With a sigh, she extracted a tiny pink sample tube of Retin-A from her cabinet of curiosities. It looked like it had been klepped from Barbie’s Dream House, except of course everyone knows Barbie doesn’t need wrinkle cream. Bitch.
“So vat you do is take this amount every day and rub it on your face after zee moisturizing und sunscreening which of course you do not use even after I tell you zat you must.” She squeezed a white blob the size of a pea onto my index finger.
“Right here?” I asked indicating the trenches above my nose.
“No, all over. And I vould recommendt your neck und chest too.”
“All over? Do I really need it all over my face? What are you saying? Is it really that bad?” I whined, but got no answer, just a knowing smile, at least I think it was a smile. The only muscles in her face that still seem to be fully functional are the ones controlling her lower lip.
This year I vowed things would be different. In the wake of last year’s horror show, I’d been using the magical Retin-A, which the pharmacist charges a mere $200 a tube for, on every inch of exposed skin, coating my body in zinc oxide then swaddling myself on the beach in August and wearing ridiculous floppy hats year round with Jackie O shades to help me stop squinting. And so, fish-belly white, rejuvenated, exfoliated and depilitated, I was ready for my close-up as I entered the examining room.
I was a fool, however, to think the good doctor had been asleep at the switch for the past year. Right away I realized that like all evil geniuses, she’d been hatching new plots to take the mortification level of the all-over skin check to previously undreamed-of, stratospheric new heights. This year’s flash of brilliance: paper bikinis.

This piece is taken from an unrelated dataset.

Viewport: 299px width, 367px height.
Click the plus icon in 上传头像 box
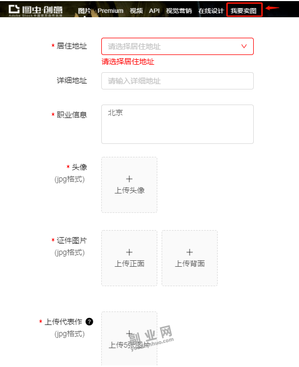(x=129, y=179)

Now I don’t know if you’ve ever seen a disposable undergarment, let alone had the pleasure of slipping into one, but just in case you’re not familiar with these items, they consist of a three-inch wide scrap of itchy fiberglass-infused tissue paper with skinny white elastic threaded through either end as a “waistband.” To say that these are universally unflattering is as mild as understatement gets, because unless you’re dancing for the Bolshoi, you are going to look like a sumo wrestler after a pig roast and a three-week Ding Dong binge in this rig.
Still, there is an upside. With the paper bikini, La Clinka can now scope out my entire ass without having to yank down my underpants as I lie splayed on my stomach, an act that has a distinctly weird porno vibe about it. Every year I half expect her to give me a little spank when she’s done and am always afraid the scene is being secretly videotaped for some deviant web site, like Dermo Doc Spank Fest.com or BottomsUp.net, which is why I always wear my sunglasses during the exam. The doctor never objects, which makes me doubly suspicious. Sure there’s money in Botox and micro-dermabrasion, but the real dough’s in porno. Everybody knows that.